En los márgenes, por un lado el Windsor, en el Coso Bajo, con sus techos y su barra altísimos, como en los antiguos casinos de los pueblos, y sus camareros a punto de jubilarse, siempre con el ceño fruncido ante tanta variedad de jóvenes inquietos. Y en la calle Martín Carrillo, importado del País Vasco, el Pottoka, con su rock radical y otras músicas diversas y sus papeletas de Herri Batasuna para las elecciones europeas. En los últimos tiempos, abrieron El Refugio del Crápula, con la intención de servir de café por las tardes, con sus mesas, sus ajedreces y sus planos antiguos de la ciudad; y de pub por las noches, con sus actuaciones y su música festiva y alternativa. Pronto, y hasta hoy, quedó convertido sólo en lo segundo.
En la margen derecha del Coso Bajo, en la calle San Agustín, bullían en los ochenta pequeños locales como La Tortuga y el Barrio Verde. Este último, “Asociación cultural y recreativa”, trasladó su sede a la calle Doctor Palomar, en el bar La Vía Láctea. Activo organizador de charlas, cinefórums, conciertos, cabarets delirantes, proyecciones de diapositivas, celebraciones y cualquier evento festivo-político-cultural-lúdico-lisérgico que se preciara. En sus bajos se alojó alguna radio libre, algún local de ensayo, algunos cursos de las más variadas disciplinas, organizados por colectivos antimilitaristas, feministas, vegetarianos, surrealistas y de decenas de tendencias, a veces contradictorias, siempre vitales.
Aquella red de locales impensable, colorista y explosiva se ampliaba durante las fiestas del Pilar con la apertura de Liberagoza, Nogará y otros establecimientos anejos en el entorno de la calle Palafox. Se trataba de celebrar una fiesta alternativa, más humana, más solidaria, más justa, más real.

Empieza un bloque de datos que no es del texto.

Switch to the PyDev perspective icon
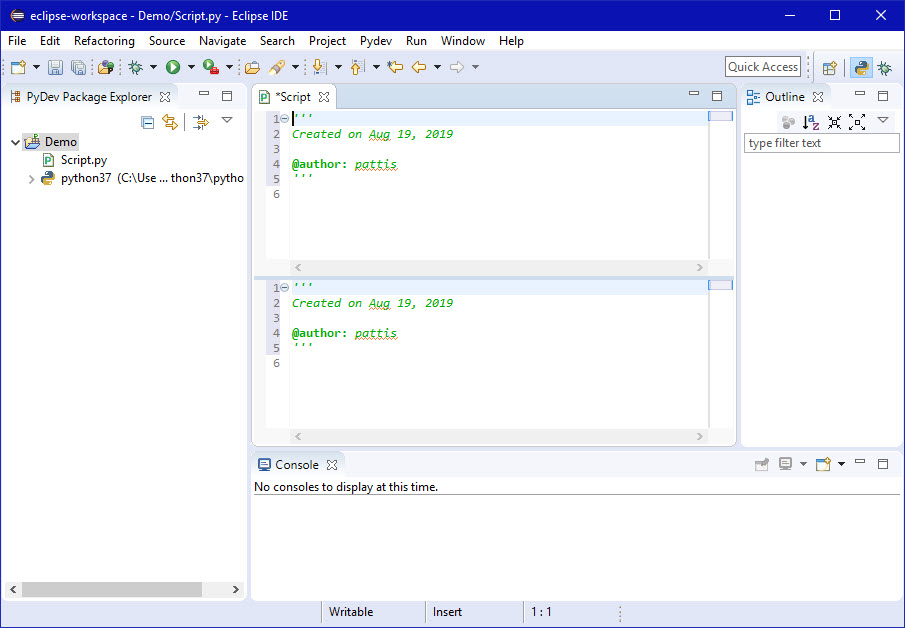The width and height of the screenshot is (905, 628). click(860, 68)
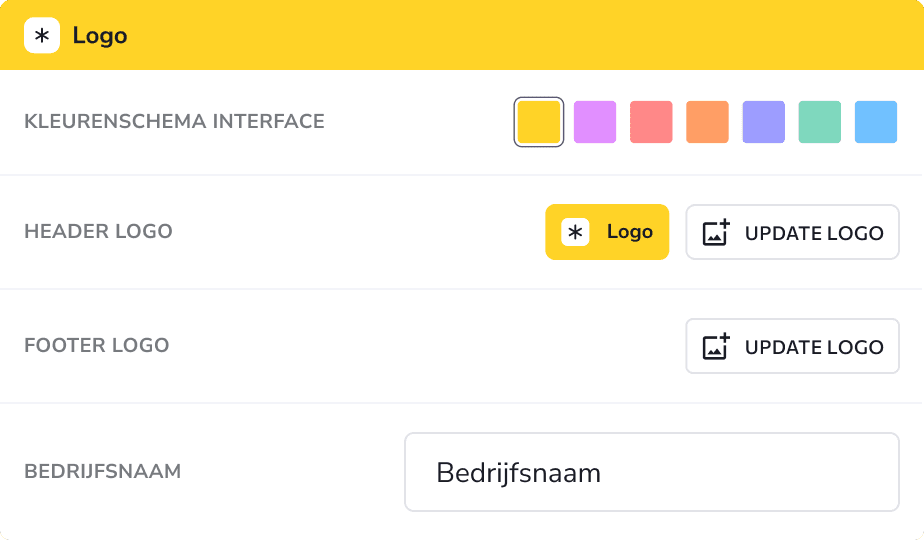
Task: Click the Footer Logo row label
Action: tap(97, 345)
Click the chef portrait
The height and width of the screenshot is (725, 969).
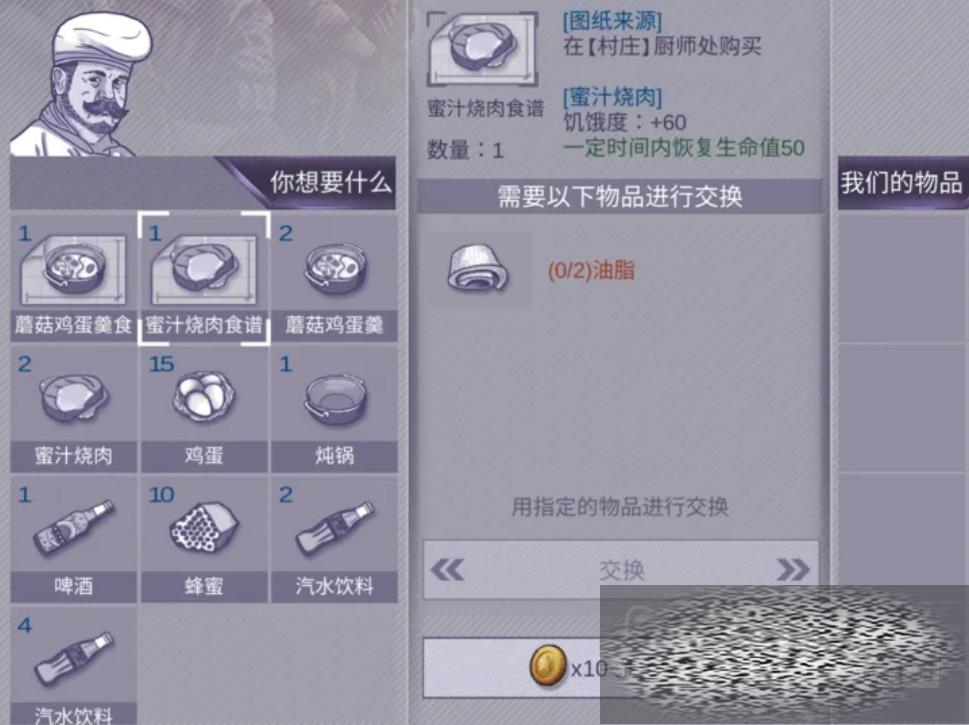82,85
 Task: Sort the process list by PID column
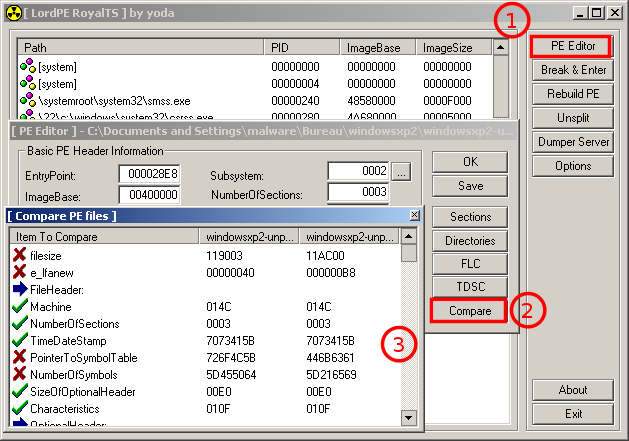303,47

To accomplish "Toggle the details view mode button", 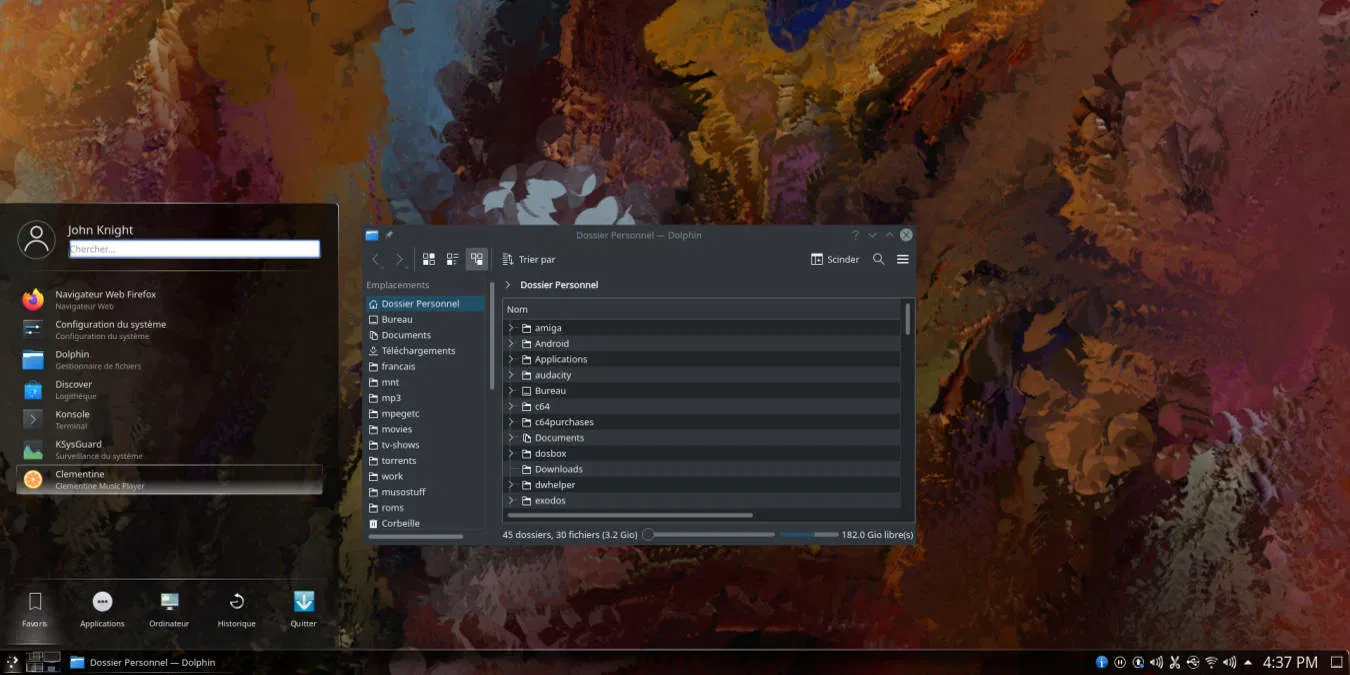I will (477, 259).
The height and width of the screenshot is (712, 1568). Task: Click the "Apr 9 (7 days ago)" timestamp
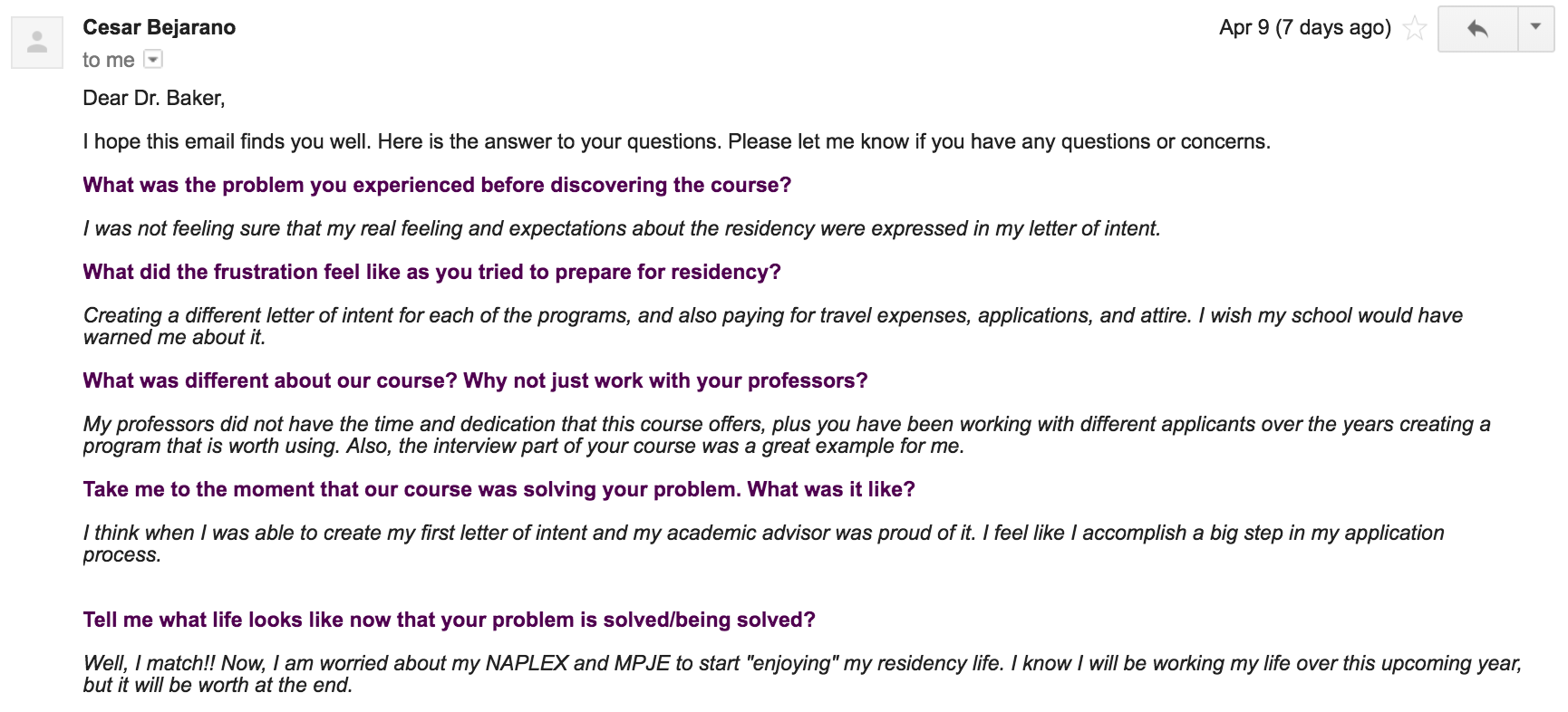pyautogui.click(x=1305, y=27)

Ya no era “el Pilar” sino “el Privar”, o sea beber, como símbolo de libertad y de oposición a aquella sociedad gris y oficial, que lamentablemente hemos heredado corregida y aumentada, y que en buena medida ha fagocitado a aquella troupe de consumidores de cáñamo (por las alpargatas) y de ilusión. El microcosmos de la Madalena, aún vivo pero sin el toque mágico de las transiciones políticas, era una fiesta continua para los sentidos y para la utopía.